> [Written request]:
Copy out each of the following entries word for word, changing nothing.

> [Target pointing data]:

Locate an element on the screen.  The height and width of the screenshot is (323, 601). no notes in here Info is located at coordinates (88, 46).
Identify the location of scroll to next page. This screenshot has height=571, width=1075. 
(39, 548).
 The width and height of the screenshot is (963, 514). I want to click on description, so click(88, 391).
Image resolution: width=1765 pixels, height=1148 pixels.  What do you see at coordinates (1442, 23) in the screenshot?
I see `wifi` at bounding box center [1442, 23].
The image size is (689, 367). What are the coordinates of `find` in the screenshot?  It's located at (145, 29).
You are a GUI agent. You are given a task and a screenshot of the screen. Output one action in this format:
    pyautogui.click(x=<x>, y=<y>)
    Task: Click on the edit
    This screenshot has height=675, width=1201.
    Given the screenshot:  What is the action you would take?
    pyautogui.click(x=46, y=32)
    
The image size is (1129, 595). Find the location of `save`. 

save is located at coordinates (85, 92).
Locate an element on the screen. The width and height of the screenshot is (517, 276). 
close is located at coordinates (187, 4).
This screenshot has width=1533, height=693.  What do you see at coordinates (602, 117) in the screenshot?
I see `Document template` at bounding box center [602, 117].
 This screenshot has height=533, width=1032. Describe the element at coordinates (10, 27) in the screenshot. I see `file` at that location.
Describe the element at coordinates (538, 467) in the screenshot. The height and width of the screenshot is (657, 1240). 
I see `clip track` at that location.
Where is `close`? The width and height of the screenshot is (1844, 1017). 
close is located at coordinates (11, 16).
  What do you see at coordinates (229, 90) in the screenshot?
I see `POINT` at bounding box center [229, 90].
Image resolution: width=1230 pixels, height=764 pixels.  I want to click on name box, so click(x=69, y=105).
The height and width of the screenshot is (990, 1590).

> [Result of the task]:
Locate an element on the screen.  The height and width of the screenshot is (323, 601). no notes in here Info is located at coordinates (88, 46).
Identify the location of scroll to next page. This screenshot has height=571, width=1075. 
(39, 548).
 The width and height of the screenshot is (963, 514). I want to click on description, so click(88, 391).
Image resolution: width=1765 pixels, height=1148 pixels.  What do you see at coordinates (1442, 23) in the screenshot?
I see `wifi` at bounding box center [1442, 23].
The image size is (689, 367). What are the coordinates of `find` in the screenshot?  It's located at (145, 29).
You are a GUI agent. You are given a task and a screenshot of the screen. Output one action in this format:
    pyautogui.click(x=<x>, y=<y>)
    Task: Click on the edit
    This screenshot has height=675, width=1201.
    Given the screenshot:  What is the action you would take?
    pyautogui.click(x=46, y=32)
    
The image size is (1129, 595). Find the location of `save`. 

save is located at coordinates (85, 92).
Locate an element on the screen. The width and height of the screenshot is (517, 276). 
close is located at coordinates (187, 4).
This screenshot has width=1533, height=693.  What do you see at coordinates (602, 117) in the screenshot?
I see `Document template` at bounding box center [602, 117].
 This screenshot has height=533, width=1032. Describe the element at coordinates (10, 27) in the screenshot. I see `file` at that location.
Describe the element at coordinates (538, 467) in the screenshot. The height and width of the screenshot is (657, 1240). 
I see `clip track` at that location.
Where is `close`? The width and height of the screenshot is (1844, 1017). 
close is located at coordinates (11, 16).
  What do you see at coordinates (229, 90) in the screenshot?
I see `POINT` at bounding box center [229, 90].
Image resolution: width=1230 pixels, height=764 pixels.  I want to click on name box, so click(x=69, y=105).
The height and width of the screenshot is (990, 1590).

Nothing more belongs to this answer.